Jetzt bewegt sich der Punkt zwar schnurgerade, aber leider kommt er nie am Ziel an... Da war die Lösung vorher wenigstens in sofern besser, als das der Punkt immer genau am Ziel angekommen ist. Jetzt rennt er immer vorbei...

Vielleicht noch eine Idee wie ich das hin bekomme? Wie funktioniert denn Graphics.drawLine() intern? Diese Funktion findet ja auch immer eine genaue Strecke zwischen zwei Punkten...

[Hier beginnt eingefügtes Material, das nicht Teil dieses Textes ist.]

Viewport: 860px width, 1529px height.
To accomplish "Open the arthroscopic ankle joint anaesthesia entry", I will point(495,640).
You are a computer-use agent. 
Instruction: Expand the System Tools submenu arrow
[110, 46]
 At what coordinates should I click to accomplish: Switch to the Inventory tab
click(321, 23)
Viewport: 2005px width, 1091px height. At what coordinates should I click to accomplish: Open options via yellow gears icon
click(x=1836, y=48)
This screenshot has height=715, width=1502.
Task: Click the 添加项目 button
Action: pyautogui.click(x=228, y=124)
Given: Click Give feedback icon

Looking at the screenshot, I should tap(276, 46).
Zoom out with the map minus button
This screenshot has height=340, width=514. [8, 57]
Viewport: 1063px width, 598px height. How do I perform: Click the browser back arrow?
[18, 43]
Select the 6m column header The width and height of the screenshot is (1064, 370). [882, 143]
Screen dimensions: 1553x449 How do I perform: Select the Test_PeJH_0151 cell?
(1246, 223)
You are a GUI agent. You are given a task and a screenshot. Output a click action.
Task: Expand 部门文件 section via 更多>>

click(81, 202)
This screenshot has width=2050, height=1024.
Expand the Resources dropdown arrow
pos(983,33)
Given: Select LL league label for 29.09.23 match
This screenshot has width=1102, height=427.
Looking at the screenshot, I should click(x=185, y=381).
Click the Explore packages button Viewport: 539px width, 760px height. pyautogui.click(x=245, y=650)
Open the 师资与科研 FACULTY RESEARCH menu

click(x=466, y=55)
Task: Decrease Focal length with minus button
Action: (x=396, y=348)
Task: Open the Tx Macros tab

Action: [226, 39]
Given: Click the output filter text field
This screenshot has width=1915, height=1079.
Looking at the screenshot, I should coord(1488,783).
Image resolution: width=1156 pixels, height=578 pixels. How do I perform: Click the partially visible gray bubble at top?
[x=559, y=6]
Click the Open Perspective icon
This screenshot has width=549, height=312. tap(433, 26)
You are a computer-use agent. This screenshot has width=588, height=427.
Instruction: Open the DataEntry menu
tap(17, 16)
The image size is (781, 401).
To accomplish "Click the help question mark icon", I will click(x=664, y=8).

Hat noch jemand eine Idee wie ich die Funktion besser hinbekomme?

MfG,

Woody


----------



## moormaster (11. Aug 2006)

guest_woody hat gesagt.:
			
		

> Hallo nochmal!
> Jetzt bewegt sich der Punkt zwar schnurgerade, aber leider kommt er nie am Ziel an... Da war die Lösung vorher wenigstens in sofern besser, als das der Punkt immer genau am Ziel angekommen ist. Jetzt rennt er immer vorbei...



Dein Problem hier ist immernoch, dass du von der gegenwärtigen Position aus deine Richtung fortsetzt. Dadurch bewegst du dich auch nicht genau auf der Geraden entlang. Du musst wirklich von dem Startpunkt ausgehen, von dem aus du die Richtung berechnet hast:

S + n*v = C

wobei S der Startpunkt ist, C ergibt den Punkt, wo sich dein Objekt nach n Schritten befindet, wenn es in Richtung v läuft.
v ist hier der normierte Richtungsvektor (also von der Länge 1).

Ein weiteres Problem ist:

Das dürfte daran liegen, dass sich dein Objekt ja immer genau um die Länge des Richtungsvektors bewegt. Wenn der Abstand zwischen Start und Zielpunkt sich nicht ohne Rest durch die Länge des Richtungsvektors teilen lässt, dann läuft er, wie du bemerkt hast, am Ziel vorbei.

Das heisst, du müsstest immer überprüfen, wie weit dein Objekt noch von seinem Ziel entfernt ist (Satz des Pythagoras),
Wenn dein Objekt vom Ziel so weit entfernt (oder sogar weiter entfernt) ist, wie der Richtungsvektor lang ist, dann kannst du dein Objekt wie gehabt einmal um die Länge des Richtungsvektors weiter wandern lassen. Wenn die Strecke kürzer ist, als der Richtungsvektor, dann bedeutet das, dass Dein Objekt weniger, als 1 Schritt tätigen muss, um ans Ziel zu gelangen. Also kannst du das Objekt jetzt einfach auf die Zielkoordinaten setzen und die Bewegung somit abschliessen.


----------